[Opening Given data section]

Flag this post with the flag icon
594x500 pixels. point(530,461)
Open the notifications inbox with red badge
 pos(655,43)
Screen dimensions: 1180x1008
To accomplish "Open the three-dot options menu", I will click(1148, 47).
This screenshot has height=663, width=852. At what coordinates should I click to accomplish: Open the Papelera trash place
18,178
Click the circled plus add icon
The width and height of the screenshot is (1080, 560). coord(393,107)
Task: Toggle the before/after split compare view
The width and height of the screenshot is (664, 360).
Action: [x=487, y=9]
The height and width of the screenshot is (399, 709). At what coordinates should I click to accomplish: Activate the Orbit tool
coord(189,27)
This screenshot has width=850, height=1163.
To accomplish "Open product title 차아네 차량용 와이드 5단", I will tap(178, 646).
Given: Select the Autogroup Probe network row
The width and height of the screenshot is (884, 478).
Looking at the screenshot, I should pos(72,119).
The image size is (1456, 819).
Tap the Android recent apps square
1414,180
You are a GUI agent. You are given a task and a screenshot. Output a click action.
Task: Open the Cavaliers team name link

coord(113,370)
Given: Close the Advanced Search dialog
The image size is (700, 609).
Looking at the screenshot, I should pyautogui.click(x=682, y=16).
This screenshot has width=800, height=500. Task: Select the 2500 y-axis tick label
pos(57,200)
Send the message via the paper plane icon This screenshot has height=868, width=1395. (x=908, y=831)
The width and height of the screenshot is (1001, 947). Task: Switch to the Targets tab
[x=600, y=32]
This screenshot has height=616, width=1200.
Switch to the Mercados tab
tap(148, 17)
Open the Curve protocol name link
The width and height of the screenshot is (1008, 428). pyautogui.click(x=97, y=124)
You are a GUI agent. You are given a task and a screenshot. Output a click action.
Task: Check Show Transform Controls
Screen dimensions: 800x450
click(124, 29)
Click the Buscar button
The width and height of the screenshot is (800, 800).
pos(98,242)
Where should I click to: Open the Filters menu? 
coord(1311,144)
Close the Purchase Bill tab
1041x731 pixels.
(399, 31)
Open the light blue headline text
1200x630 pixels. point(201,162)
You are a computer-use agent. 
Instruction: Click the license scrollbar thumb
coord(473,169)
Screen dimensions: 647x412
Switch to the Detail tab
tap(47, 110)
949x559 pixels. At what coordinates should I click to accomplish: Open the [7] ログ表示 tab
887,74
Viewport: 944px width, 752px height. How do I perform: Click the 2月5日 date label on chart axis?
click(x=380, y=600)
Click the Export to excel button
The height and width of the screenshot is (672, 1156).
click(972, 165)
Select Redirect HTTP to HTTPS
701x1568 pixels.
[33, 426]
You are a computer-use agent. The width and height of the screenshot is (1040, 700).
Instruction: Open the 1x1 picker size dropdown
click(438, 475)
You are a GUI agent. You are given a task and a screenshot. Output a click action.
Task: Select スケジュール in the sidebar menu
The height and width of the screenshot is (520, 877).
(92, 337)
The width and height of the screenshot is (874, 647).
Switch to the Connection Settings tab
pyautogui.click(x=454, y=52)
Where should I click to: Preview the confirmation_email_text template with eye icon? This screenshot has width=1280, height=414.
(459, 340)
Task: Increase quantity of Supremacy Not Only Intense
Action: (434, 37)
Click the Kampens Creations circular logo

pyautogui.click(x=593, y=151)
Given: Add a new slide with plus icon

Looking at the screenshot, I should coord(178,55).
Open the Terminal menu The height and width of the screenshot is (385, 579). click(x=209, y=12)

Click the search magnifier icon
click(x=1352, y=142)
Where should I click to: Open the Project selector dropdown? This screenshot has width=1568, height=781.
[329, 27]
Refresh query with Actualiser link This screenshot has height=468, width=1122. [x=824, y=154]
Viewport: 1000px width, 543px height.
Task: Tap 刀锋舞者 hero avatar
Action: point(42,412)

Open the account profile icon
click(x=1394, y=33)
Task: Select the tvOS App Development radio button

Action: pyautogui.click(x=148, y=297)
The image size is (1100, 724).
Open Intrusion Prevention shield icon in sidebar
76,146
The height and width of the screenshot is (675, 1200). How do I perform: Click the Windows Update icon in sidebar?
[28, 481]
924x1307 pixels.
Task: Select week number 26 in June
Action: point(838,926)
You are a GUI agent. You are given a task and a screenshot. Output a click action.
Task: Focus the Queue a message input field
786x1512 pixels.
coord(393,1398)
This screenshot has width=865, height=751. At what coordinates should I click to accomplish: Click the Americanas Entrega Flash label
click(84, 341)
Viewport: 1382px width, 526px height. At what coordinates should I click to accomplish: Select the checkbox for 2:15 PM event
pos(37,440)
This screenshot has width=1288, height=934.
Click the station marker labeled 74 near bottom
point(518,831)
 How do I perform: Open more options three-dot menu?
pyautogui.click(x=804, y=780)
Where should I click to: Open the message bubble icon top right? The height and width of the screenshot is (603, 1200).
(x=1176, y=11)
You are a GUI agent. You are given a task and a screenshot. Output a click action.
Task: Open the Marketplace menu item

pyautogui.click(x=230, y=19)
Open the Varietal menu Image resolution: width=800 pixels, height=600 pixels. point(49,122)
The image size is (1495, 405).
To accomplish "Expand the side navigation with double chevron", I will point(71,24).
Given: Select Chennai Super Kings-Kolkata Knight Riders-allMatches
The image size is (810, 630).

[Closing Given data section]

[Required action]
Go through the lines above. Select every one that has the string "computer".

[Answer]
You are a computer-use agent. 
You are a computer-use agent. The width and height of the screenshot is (1040, 700).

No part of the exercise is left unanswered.